● **Text segment**
Remembering Avicii On The Anniversary Of His Death

By Stu Kelly / April 20, 2019

One year ago today the world tragically lost Avicii in what was later confirmed as a suicide. He was only 28-years-old when he passed away leaving many unanswered questions. Ultimately it was later confirmed he was struggling with a series of physical ailments and mental health issues which contributed to his suicide. 

Born Tim Bergling, the Sweedish DJ rose to superstardom in 2011 with the release of his first major hit “Levels” when he was only 21. The success of the new track quickly catapulted the rising star from playing small clubs to arenas around the world. The quick rise of success came with downfalls as Burgling found himself trapped in a workaholic cycle that became dangerous. Over the course of his seven year career, he performed a total of 813 shows. 

Netflix documentary titled Avicii: True Stories chronicles his rise and downfall from a personal point of view, with plenty of previously unaired interviews and behind the scenes footage. Once the wheels of success were in full motion, Avicii pushed his touring to dangerous limits. “I was a young, single guy and everything was one big party…we realized we could tour the whole year round so that’s what we did,” said Avicii in the documentary. 

The rigorous touring schedule eventually caught up with the young star, who was using alcohol to self-medicate his nerves on stage. “In the beginning I was too afraid to drink before shows because I was afraid I’d screw it up but I realized I was too stiff so I started having a couple of drinks before going on,” said Avicii.

● **Exercise tasks**
1 – Decide whether each statement agrees with the Avicii article, answering yes or no and quoting the deciding words: (a) Avicii was 28 when he died; (b) "Levels" came out when he was 21; (c) he performed more than 1,000 shows.
2 – Please list every number written in numerals in the body of the Avicii article, leaving out the byline.
3 – What is the title of the Netflix documentary named in the Avicii article?

● **Material provided**

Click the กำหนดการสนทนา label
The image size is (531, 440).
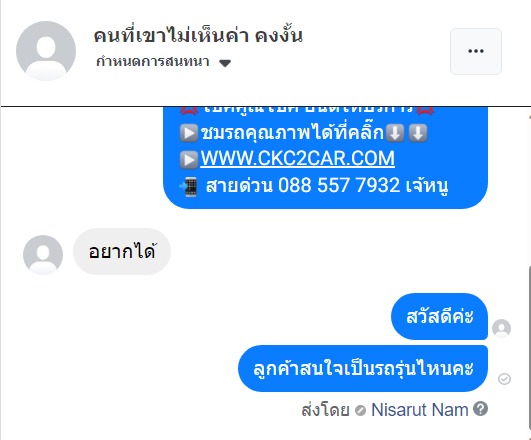[153, 62]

● **Task-by-task solutions**
1 –
(a) Yes: "He was only 28-years-old when he passed away"
(b) Yes: "rose to superstardom in 2011 with the release of his first major hit “Levels” when he was only 21"
(c) No: "he performed a total of 813 shows"

2 – 28, 2011, 21, 813

3 – Avicii: True Stories